A similar thing happens to other progressive media critics. It's not that the media isn't interested in media stories -- see the blanket coverage of Tina Brown's foibles at Talk. It's just that few are interested in critiques that challenge the very essence of journalists' romantic dreams of themselves as Robert Redford playing Bob Woodward in "All the Presidents Men." Right-wingers like "Bias" author Bernard Goldberg tend to get much more attention, perhaps because their insights don't threaten most journalists' cherished self-conceptions.
While most alternative press readers are familiar with Noam Chomsky's scrupulous documentation of the way government lies become the media's conventional wisdom and with Robert McChesney (who wrote Buzzsaw's conclusion) and Mark Crispin Millers' analysis of corporate consolidation, they are routinely written off by those policing the perimeters of acceptable debate. They hardly ever appear in major newspapers or on network TV. While not quibbling with their facts, most media people tar them as alarmists or unrealistic utopians.
Indeed, some of the writers in Buzzsaw say that, before their own experiences, they were among the scoffers. Webb writes, "If we had met five years ago, you wouldn't have found a more staunch defender of the newspaper industry than me ... I was winning awards, getting raises, lecturing college classes, appearing on TV shows, and judging journalism contests. So how could I possibly agree with people like Noam Chomsky and Ben Bagdikian, who were claiming the system didn't work, that it was steered by powerful special interests and corporations, and existed to protect the power elite?"
But, like most of the contributors to "Into the Buzzsaw," he did his job too well and the powers that be hurled him onto the other side of the looking glass. "And then I wrote some stories that made me realize how sadly misplaced my bliss had been," he writes. "The reason I'd enjoyed such smooth sailing for so long hadn't been, as I'd assumed, because I was careful and diligent and good at my job ... The truth was that, in all those years, I hadn't written anything important enough to suppress."
The routine maginalizing of media critics is one reason "Into the Buzzsaw" is so important. It might be possible to discredit one erstwhile insider, but to argue that more than a dozen veterans of organizations like CBS News, CNN, The AP, The BBC and The San Jose Mercury News are all crazy in exactly the same way would be to engage in conspiracy-mongering more far-fetched than anything these authors are accused of. And while plenty of lefty writers have excoriated media monopolies, rarely has the precise way that corporate ownership and intimidation warp newsroom values been made quite so explicit. The value of these testimonies is largely in their minute accumulation of detail (which occasionally makes for tedious reading but enhances credibility).
Borjesson is especially systematic, laying out every meeting, every conversation, every contradiction in government statements.

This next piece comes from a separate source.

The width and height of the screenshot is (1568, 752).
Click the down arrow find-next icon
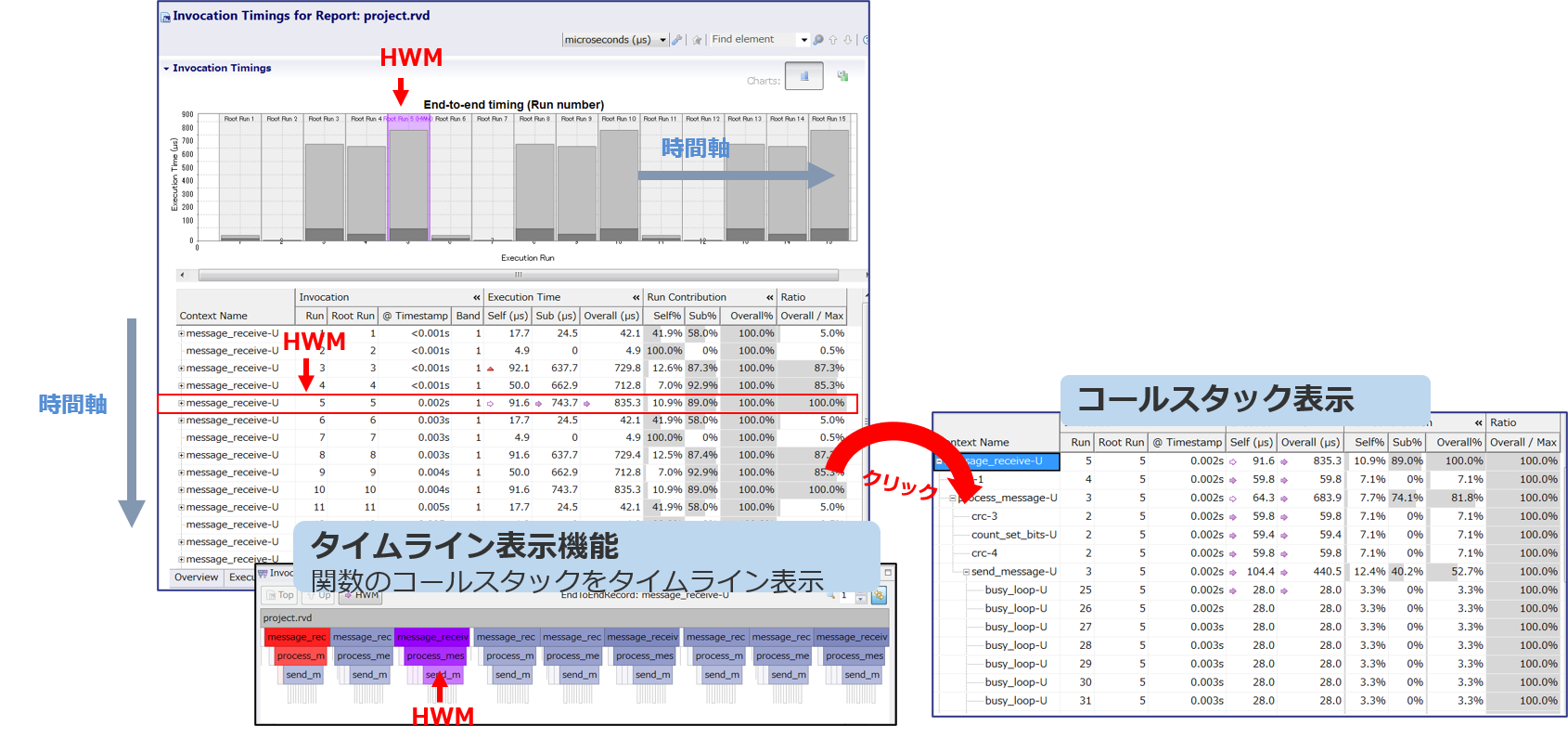(x=847, y=40)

Some contributors aren't quite so convincing. The book as a whole would have been stronger without April Oliver's self-serving piece about her involvement in CNN's Tailwind debacle and subsequent firing. She doesn't bother to refute the charges made against her or defend the finer points of her work, which makes her essay seem like a self-serving screed. But that's just one weak spot in an otherwise appallingly convincing book, a book that suggests that the truth about our media-military-industrial complex might go beyond even our paranoid imaginings.
Beyond the specifics of each story, "Into the Buzzsaw" is about how the elite sector of the media to bestows the imprimatur of truth on its own interpretations of the world. In the current landscape, of course, these same outlets largely take it upon themselves to determine which books should be deemed serious. It will be interesting to see if "Into the Buzzsaw" gets any play in the outlets it exposes.
Don't count on it.
Michelle Goldberg is a freelance journalist based in Brooklyn.